In this case the plus or minus yields the same answer, so we get one root (in this case it's usually called a "double root"). If the discriminant is negative, this square root is a complex number, and we again get two roots, one for the + and one for the 1.

To summarize,
1) two real roots if $$b^2-4ac>0$$
2) one real root if $$b^2-4ac=0$$
3) no real roots (both are complex) if $$b^2-4ac<0$$

So the number of real roots is entirely determined by whether the discriminant is positive, zero or negative.

In this case, $$b^2-4ac=k^2-4k-32=(k-8)(k+4)=f(k)$$

This is a continuous function in the variable k, (labeled f(k) for convenience). So we just need to determine where f is positive, zero, or negative. We easily see it's zero when k=-4 or 8 easily enough, these will be the points where we have 1 root.

What is it's sign when k<-4? Since f is continuous, it's either positive or negative on any interval where it has no zeros. $$(-\infty,-4)$$ is such an interval. So, to find its sign on this interval it's enough to determine its sign at any point on the interval. Shawn took -5, but you could take any number you like that's less than 4. We see f(-5)=(-13)(-1)=13, which is positive, so f is positive when x<-4 and we therefore have 2 real roots when x<-4.

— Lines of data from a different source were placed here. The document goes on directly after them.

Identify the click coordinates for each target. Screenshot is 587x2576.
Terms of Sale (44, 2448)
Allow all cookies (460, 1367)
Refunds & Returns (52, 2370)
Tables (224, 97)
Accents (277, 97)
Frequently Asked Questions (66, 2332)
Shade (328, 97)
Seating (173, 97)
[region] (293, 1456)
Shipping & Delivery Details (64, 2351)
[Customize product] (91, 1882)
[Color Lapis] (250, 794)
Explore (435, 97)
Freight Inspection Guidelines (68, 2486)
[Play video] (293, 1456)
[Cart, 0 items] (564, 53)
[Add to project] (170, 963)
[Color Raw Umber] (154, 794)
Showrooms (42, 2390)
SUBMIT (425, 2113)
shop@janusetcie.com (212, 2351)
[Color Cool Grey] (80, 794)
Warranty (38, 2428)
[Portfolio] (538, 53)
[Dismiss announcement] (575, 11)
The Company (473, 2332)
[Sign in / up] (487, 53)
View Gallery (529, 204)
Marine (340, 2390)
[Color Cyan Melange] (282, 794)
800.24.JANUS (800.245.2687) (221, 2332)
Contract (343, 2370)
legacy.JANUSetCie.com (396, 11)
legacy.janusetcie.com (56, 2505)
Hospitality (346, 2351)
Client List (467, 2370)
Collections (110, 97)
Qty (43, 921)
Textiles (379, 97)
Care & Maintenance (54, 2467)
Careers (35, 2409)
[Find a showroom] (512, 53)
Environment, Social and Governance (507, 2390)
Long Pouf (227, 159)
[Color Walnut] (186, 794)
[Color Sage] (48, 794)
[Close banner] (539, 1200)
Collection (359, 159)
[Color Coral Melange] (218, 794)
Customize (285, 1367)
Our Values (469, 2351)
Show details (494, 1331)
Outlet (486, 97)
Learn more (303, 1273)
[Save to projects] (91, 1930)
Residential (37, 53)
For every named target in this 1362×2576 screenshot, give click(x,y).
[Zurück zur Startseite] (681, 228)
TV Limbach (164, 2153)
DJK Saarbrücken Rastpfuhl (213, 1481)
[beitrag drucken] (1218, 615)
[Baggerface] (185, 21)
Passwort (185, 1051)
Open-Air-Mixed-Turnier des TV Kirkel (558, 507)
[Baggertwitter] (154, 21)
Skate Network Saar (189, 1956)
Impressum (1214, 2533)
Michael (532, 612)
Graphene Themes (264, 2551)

To see what the sign of f is if -4<x<8, you can again substitute any point on this interval you like, since f has no zeros here and is continuous, this is where Shawn's 0 came from. Likewise the 10 was to see what happens when x>8.

You might want to graph f(k) at this point, to get a better idea of what's going on.

12. Dec 2, 2004

### primarygun

k accompanies with a x term.

13. Dec 2, 2004

### Nylex

I can't believe I'm so stupid . Methinks I might have known that, it was just an off day or something . Thanks shmoe!

14. Dec 2, 2004

### Tom Mattson

Staff Emeritus
I'd like to thank everyone for their contributions, and at the same time remind everyone that we have a prohibition against posting complete solutions to homework problems. Students are expected to show how they started and where they got stuck, and then we help by giving them a little nudge.

Carry on,

15. Dec 2, 2004

### aisha

Ok THANKS SOOOO MUCH EVERYONE!!! I HOPE I GOT IT, lol. When k=8, and -4 then there is one zero, when k<8 but >-4 then there are no real roots. When k<-4 and >8 then there are two real zeros.

U guys tried so hard to explain but the algebra kept going over my head, I got these answers by sketching a graph with the zeros -4 and 8 and then just looked at the values as they became negative and positive? I hope this is correct? Thanks soo much Im going to need a little more time to absorb all ur explanations.